# Given exercise
Copy these lines word for word, leaving out the pictures.

____ Records

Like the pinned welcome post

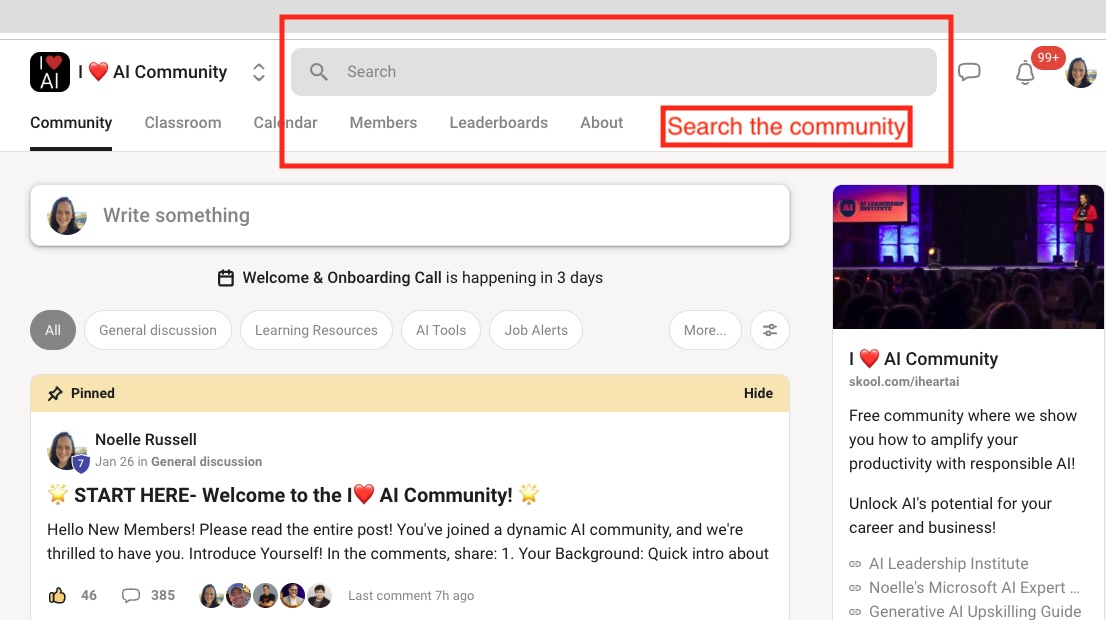(x=60, y=595)
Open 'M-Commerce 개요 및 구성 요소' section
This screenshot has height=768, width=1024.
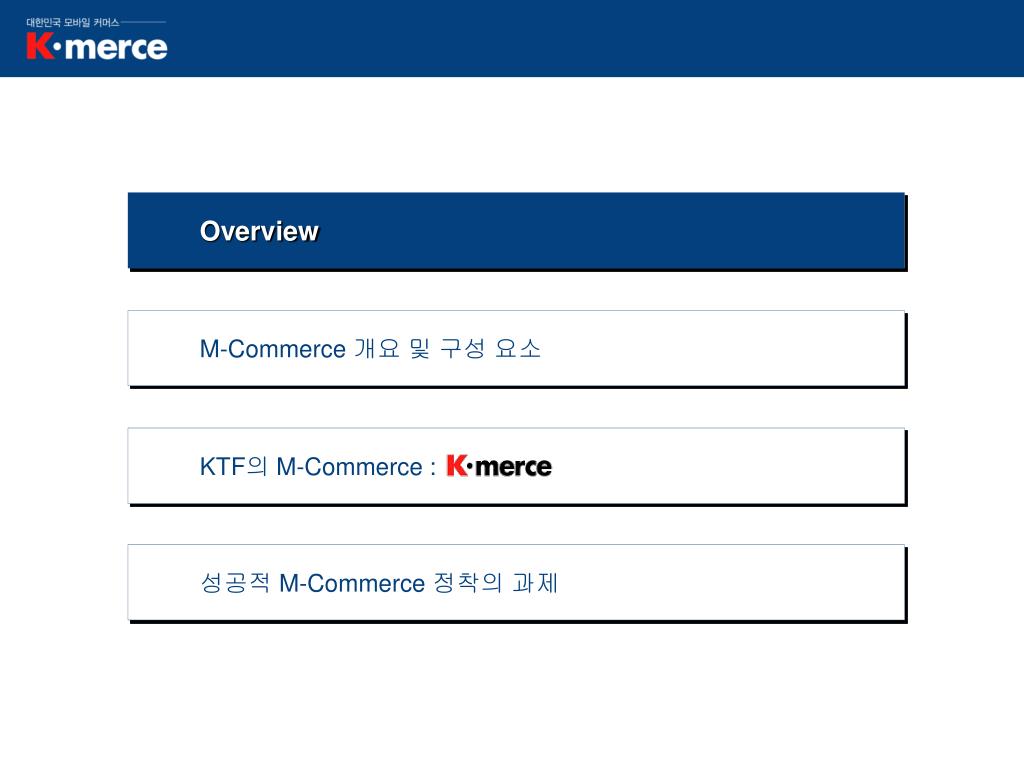517,348
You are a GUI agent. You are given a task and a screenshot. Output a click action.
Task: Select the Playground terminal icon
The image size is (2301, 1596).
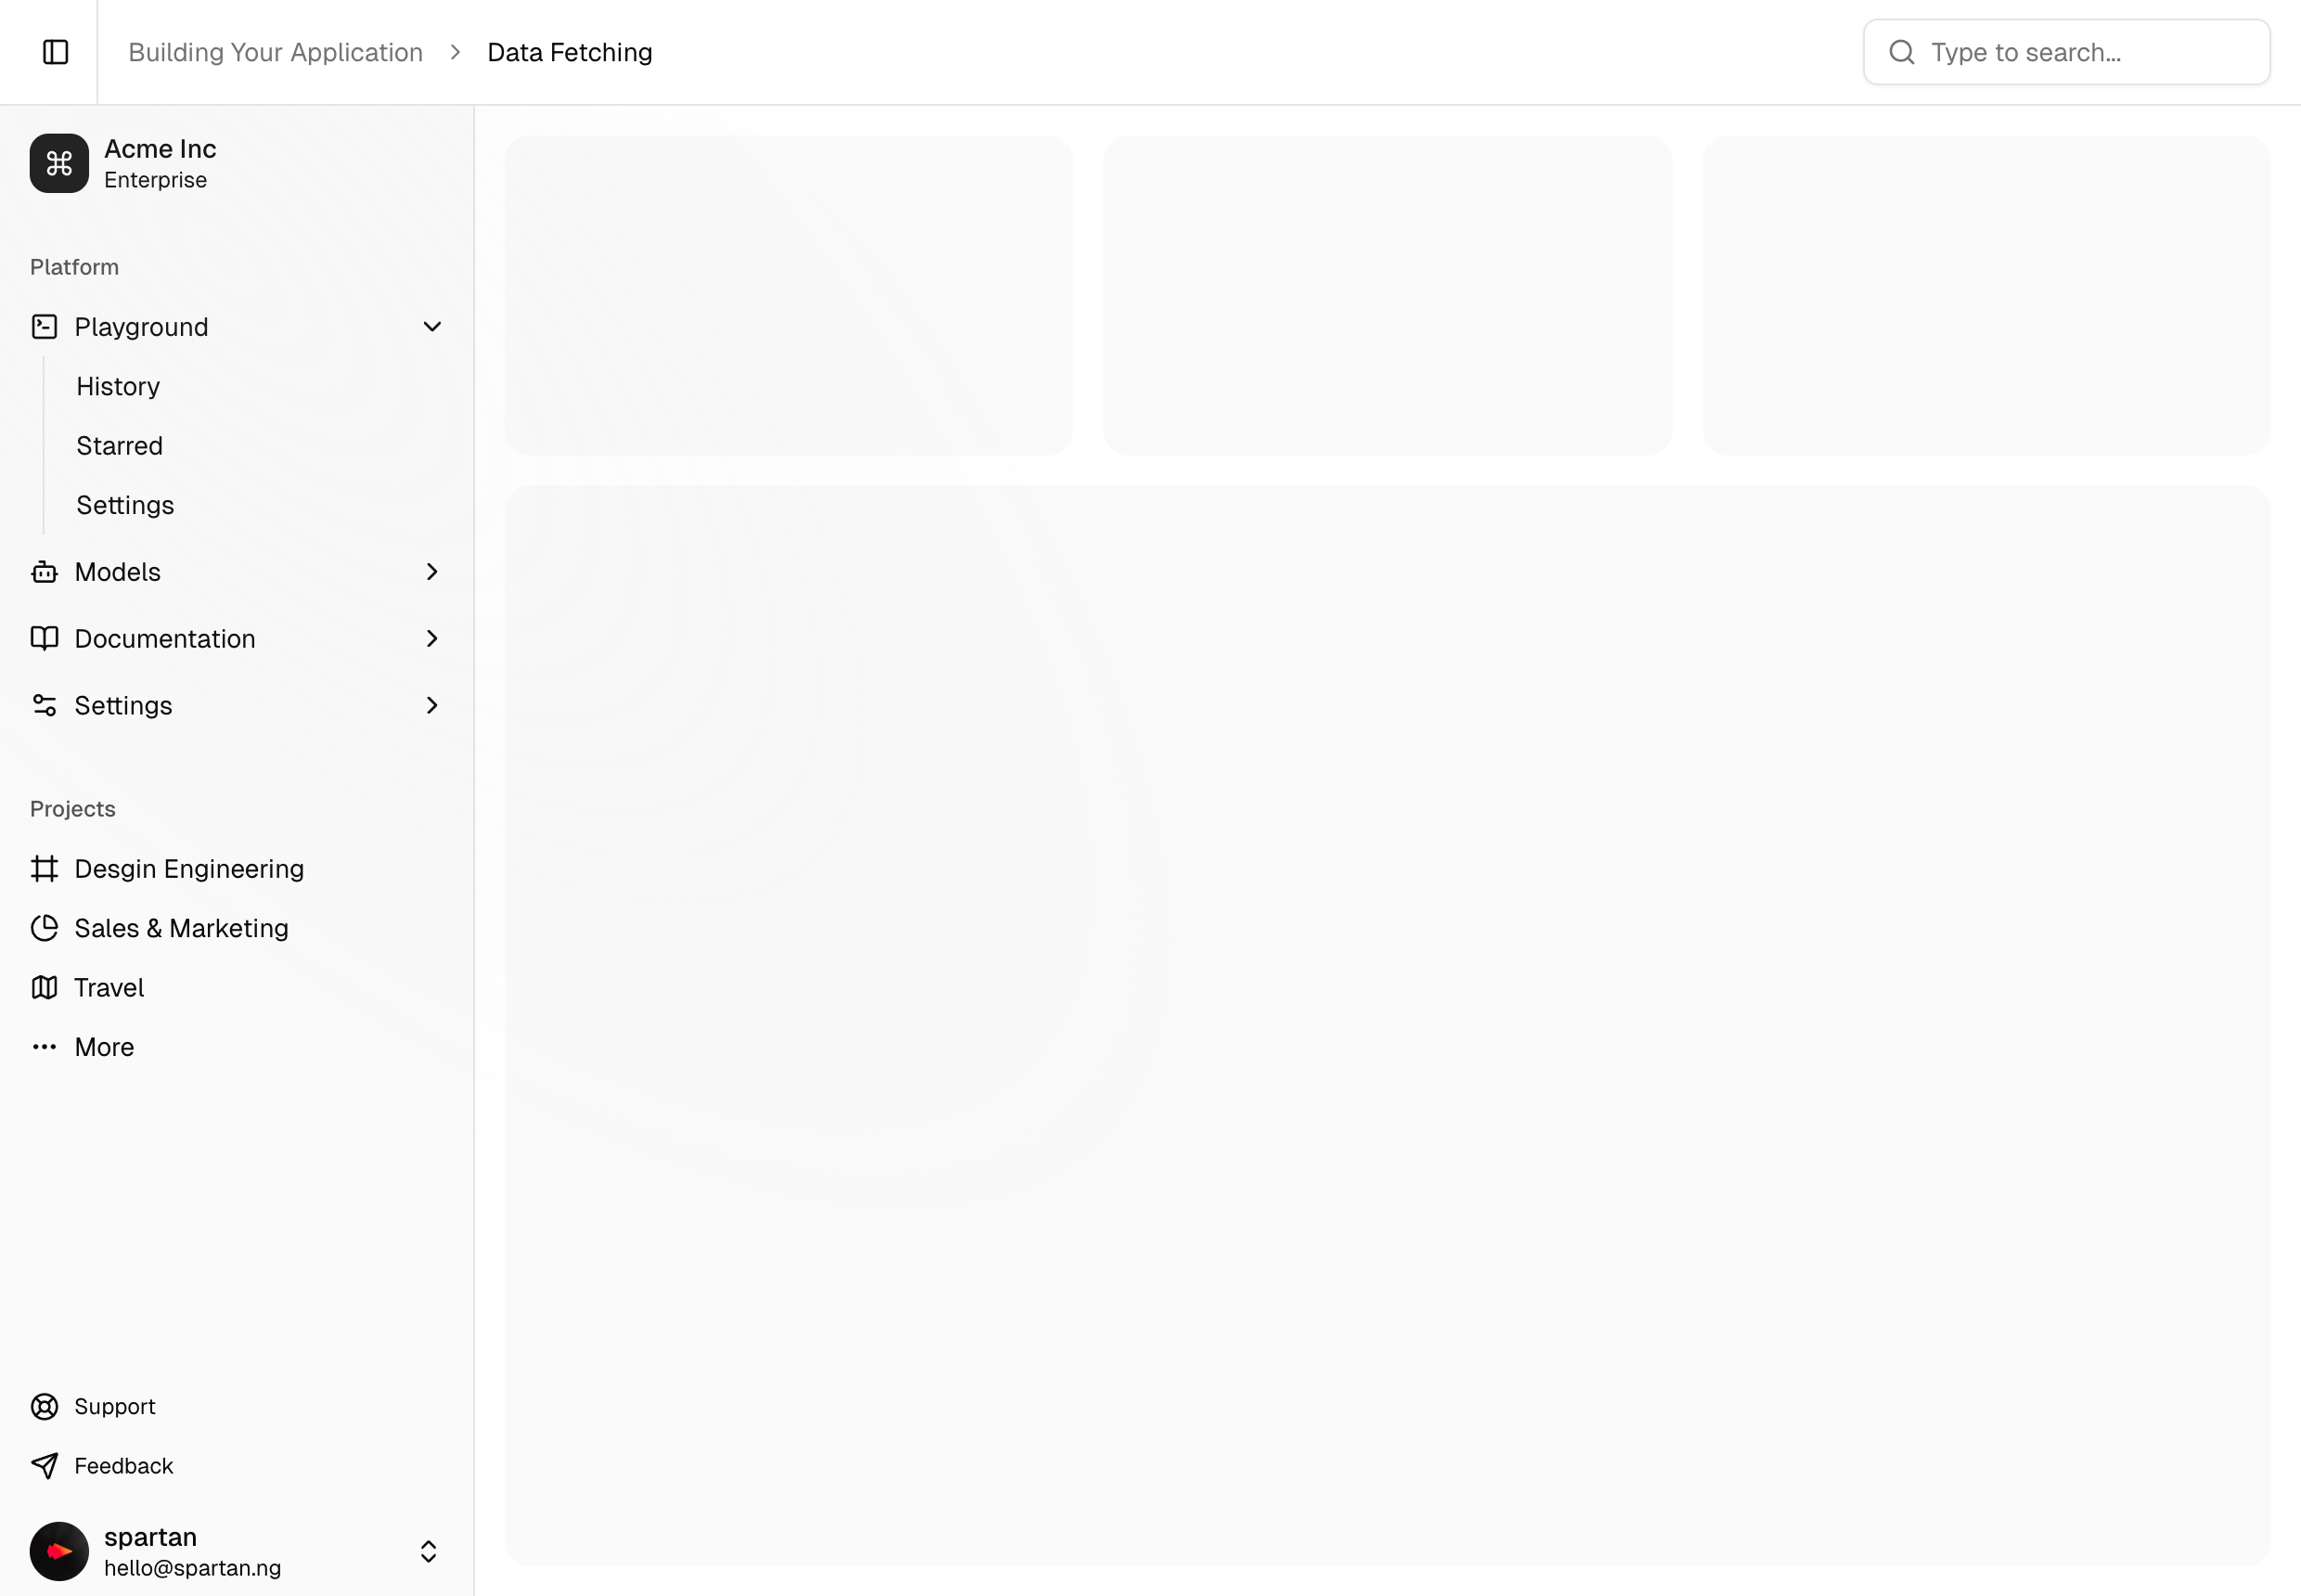(x=45, y=326)
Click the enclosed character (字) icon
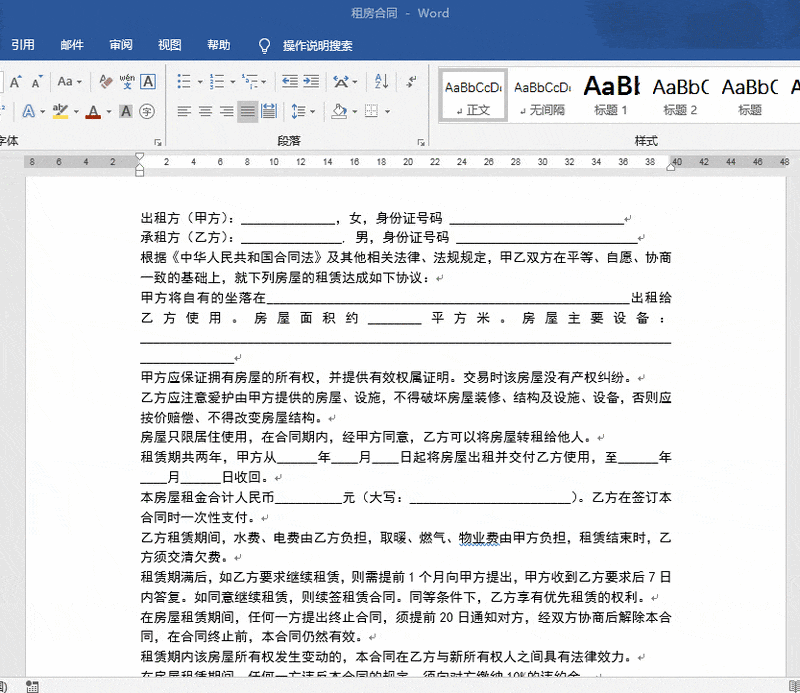This screenshot has width=800, height=693. (147, 111)
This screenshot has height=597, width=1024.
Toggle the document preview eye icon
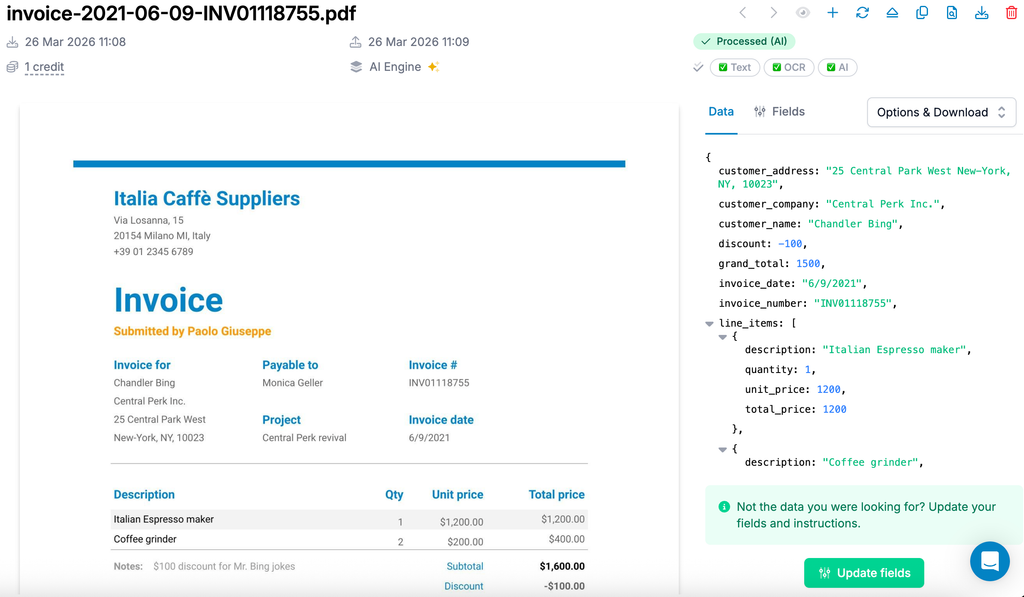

________

# Result of the task
Like the pinned welcome post

(x=60, y=595)
Open 'M-Commerce 개요 및 구성 요소' section
This screenshot has height=768, width=1024.
517,348
You are a GUI agent. You are given a task and a screenshot. Output a click action.
Task: Select the Playground terminal icon
The image size is (2301, 1596).
(x=45, y=326)
Click the enclosed character (字) icon
This screenshot has width=800, height=693. (147, 111)
This screenshot has height=597, width=1024.
Toggle the document preview eye icon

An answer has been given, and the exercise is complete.